Work to do => In the excerpt on farm safety below, since what year has National Farm Safety and Health Week been observed?

A press release from the paper mill states that the demand "for uncoated freesheet in North America has been in decline since 1999 and has recently accelerated as consumers continue to switch to electronic alternatives such as online publications and electronic billing and filing." Printing and Communications Papers Senior Vice-President Tim Nicholls said in a statement: "We explored numerous business and re-purposing options for the Courtland Mill, but concluded that permanently closing the mill best positions the business for the future." (Read more)

Farm Safety and Health Week kicks off Monday; farming is the most dangerous profession

It's time to celebrate safety. National Farm Safety and Health Week, observed since 1944, runs from Sept. 15-21, with the theme this year being "Working Together For Safety in Agriculture," says a press release from the National Education Center for Agricultural Safety. This year's theme "is one that hits home and reminds us that it is everyone’s responsibility for safety both on the farm and the rural roadways of America," states the press release. According to the U.S. Department of Labor, agriculture is the most dangerous profession in the country, with 475 fatalities last year, or 21.2 deaths per every 100,000 workers. (Read more) (University of Missouri Extension photo by Emily Kaiser: The slow-moving-vehicle emblem is 50 years old)

Leading up to safety week, University of Missouri Extension has been publishing a series of safety and health stories on its website. Karen Funkenbusch writes about the slow moving vehicle emblem, which is now in its 50th year of use, and she also writes about grain bin safety. John Worden has a story about how parents and students should periodically review bus safety rules. Zoe Martin has a story for Iowa Farmer Today about how educating at a young age can eliminate bad farming habits before they form. Allan Vhynalek of University of Nebraska Extension, offers some added tips for traveling through rural areas in a story for The Banner Press in Butler County, Nebraska.

Entries supplied =>
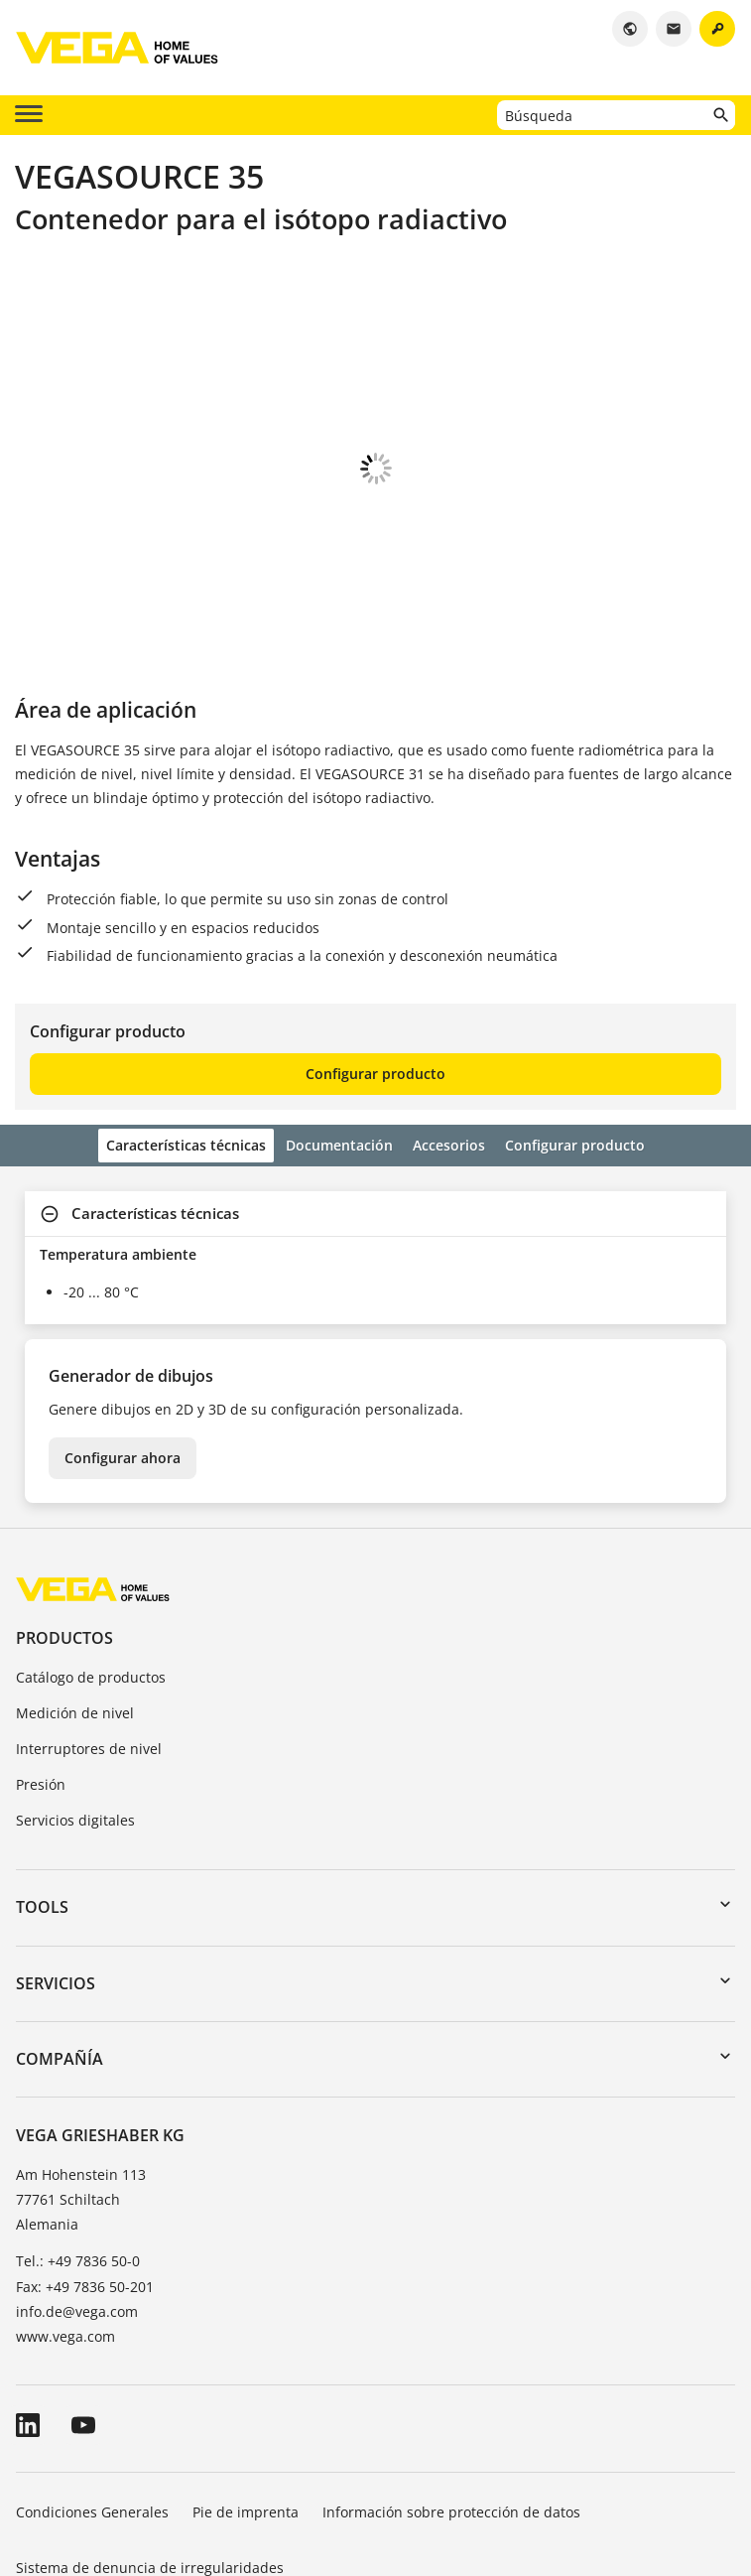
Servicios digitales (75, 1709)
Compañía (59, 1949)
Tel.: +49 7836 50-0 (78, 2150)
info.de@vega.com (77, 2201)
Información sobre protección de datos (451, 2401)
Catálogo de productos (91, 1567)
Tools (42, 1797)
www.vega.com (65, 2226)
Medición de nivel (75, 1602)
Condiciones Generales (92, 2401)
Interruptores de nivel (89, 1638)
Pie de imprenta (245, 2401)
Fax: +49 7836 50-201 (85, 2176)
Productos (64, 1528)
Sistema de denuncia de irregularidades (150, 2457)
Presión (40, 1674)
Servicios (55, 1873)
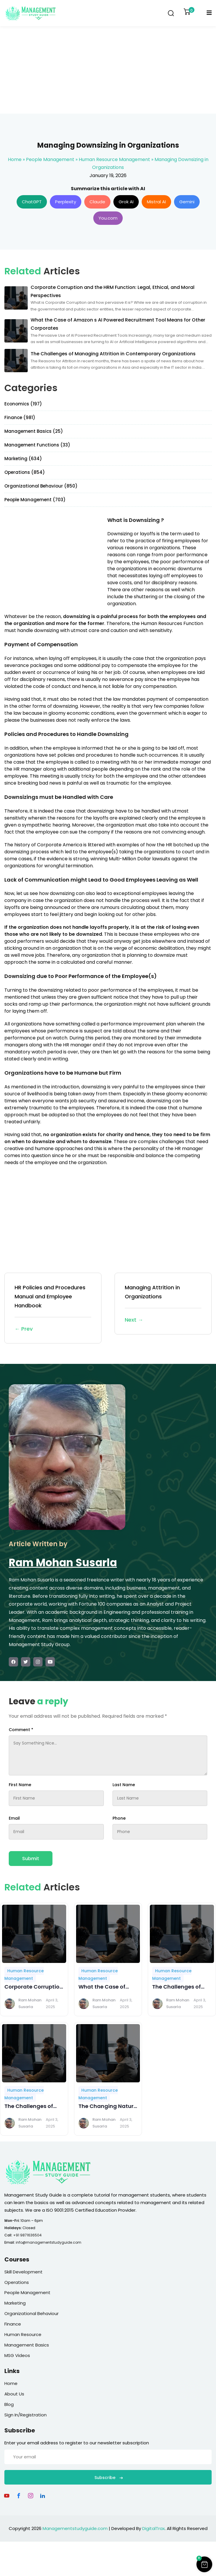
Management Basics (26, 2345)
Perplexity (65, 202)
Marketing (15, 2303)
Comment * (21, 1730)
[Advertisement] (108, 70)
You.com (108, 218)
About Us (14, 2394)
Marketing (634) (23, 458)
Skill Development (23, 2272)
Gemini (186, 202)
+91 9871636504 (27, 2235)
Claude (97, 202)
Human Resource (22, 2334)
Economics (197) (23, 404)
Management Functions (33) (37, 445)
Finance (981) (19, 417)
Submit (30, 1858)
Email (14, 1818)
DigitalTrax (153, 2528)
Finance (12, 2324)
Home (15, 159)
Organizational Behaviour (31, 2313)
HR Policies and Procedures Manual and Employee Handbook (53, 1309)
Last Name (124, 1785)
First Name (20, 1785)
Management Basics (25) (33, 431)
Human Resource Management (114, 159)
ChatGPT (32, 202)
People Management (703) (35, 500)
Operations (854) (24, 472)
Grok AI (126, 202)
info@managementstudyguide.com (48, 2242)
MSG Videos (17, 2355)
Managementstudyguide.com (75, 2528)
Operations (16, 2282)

Task output => Since 1944.